HOWTO: A simple driver for the Linux CPUFreq framework

Background

So I've got this oldish Toshiba laptop with a Pentium-120 processor. The laptop gets quite hot during normal operation, and the fan can be noisy. Fortunately, there is a way to change the CPU speed on the fly, as well as toggle the L2 cache and system fan on and off. This is accomplished through a userspace program called 'toshset', which uses the 'toshiba' driver through /dev/toshiba to enter the SMM mode of the laptop and execute BIOS code (known as the SCI and HCI) to fiddle with the appropriate setting. (The Toshiba SCI/HCI details were reverse engineered by Jonathan Buzzard from the Windows driver.)
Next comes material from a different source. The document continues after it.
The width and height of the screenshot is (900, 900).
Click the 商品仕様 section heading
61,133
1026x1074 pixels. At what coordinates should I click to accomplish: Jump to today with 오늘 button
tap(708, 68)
What is SMM? (off-topic yet interesting)

SMM is a special mode of the processor triggered by an external interrupt on the #SMI pin. In the Toshiba laptop hardware, this pin is asserted by an read from I/O port $B2. Inside SMM, the CPU has access to a reserved area called SMRAM, usually of 32KB size and located at $38000-$3FFFF or $A8000-$AFFFF. At boot time, the BIOS loads SMBASE+$8000 with the program (SMI handler) that is to be run when SMM is entered, and then cloaks SMRAM from system software using the system core logic. When SMM is entered, the CPU state (excluding FPU and test registers) is written out from $3FFFF to $3FE00, and restored from that area when SMM is exited. It is only possible to recover the SMI handler code by disassembling the BIOS or by snooping the CPU's address and data bus after #SMIACT is asserted in response to #SMI, so under normal circumstances the SMM code can only be “black-box” analyzed by reverse engineering the system software that uses whatever API the SMM program provides in a particular machine. However, some system chipsets allow SMRAM to be re-enabled, after it has already been enabled for the handler installation and cloaked. On these systems, recovering or modifying the SMI handler code by a program is possible.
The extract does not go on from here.